LISTED ENTRIES →
-- Opening Marker --
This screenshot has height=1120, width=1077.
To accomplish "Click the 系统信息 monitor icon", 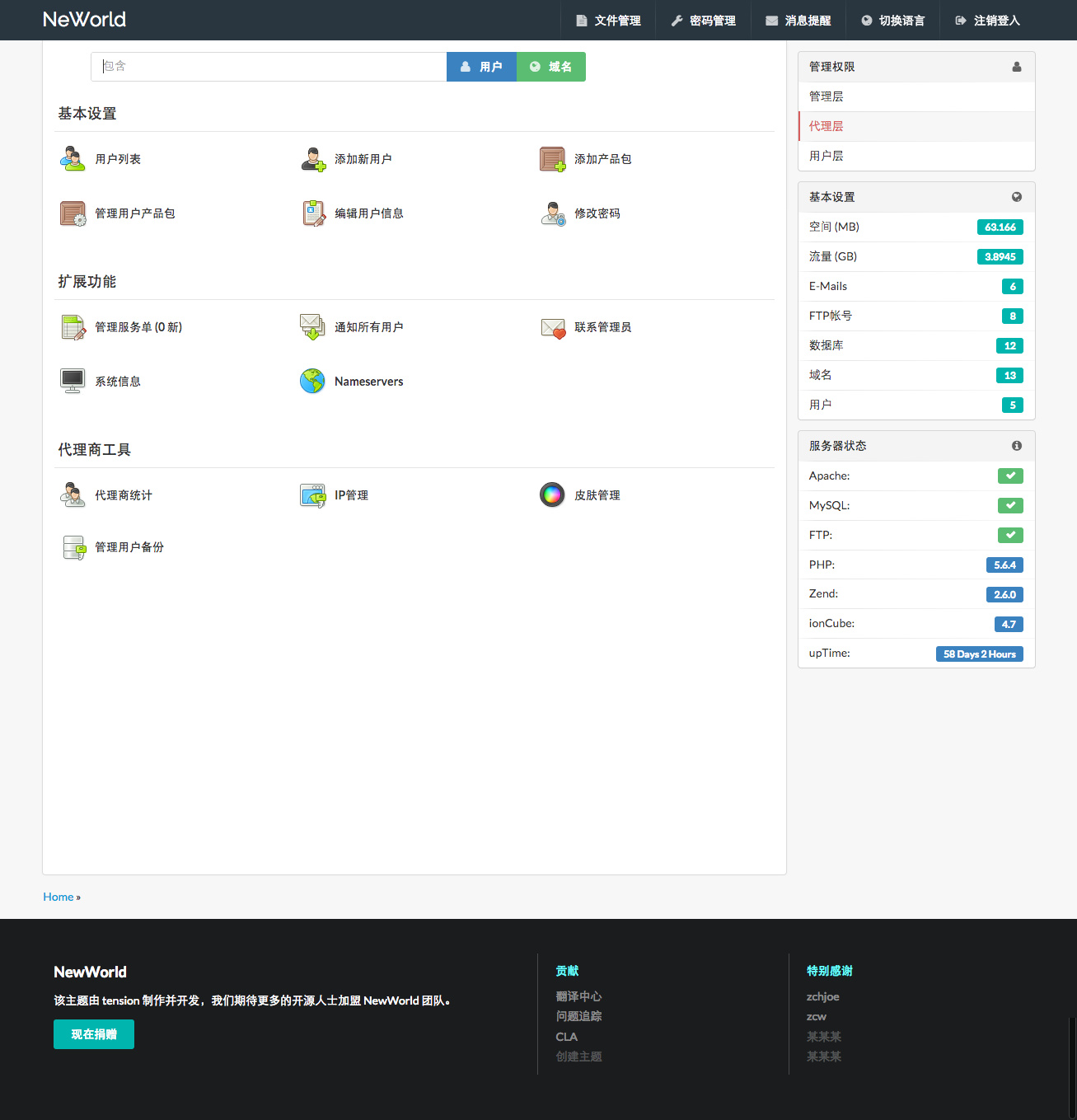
-- Closing Marker --
-- Opening Marker --
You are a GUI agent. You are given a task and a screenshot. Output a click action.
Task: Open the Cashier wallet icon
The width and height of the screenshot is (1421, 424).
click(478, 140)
-- Closing Marker --
DESCRIPTION OF THE TASK → In the material above, the stretch from the line with "This screenshot has height=1120, width=1077." through the line with "the 系统信息 monitor" is to be given again exactly, minus the pictures.

TASK RESPONSE →
This screenshot has height=1120, width=1077.
To accomplish "Click the 系统信息 monitor icon", 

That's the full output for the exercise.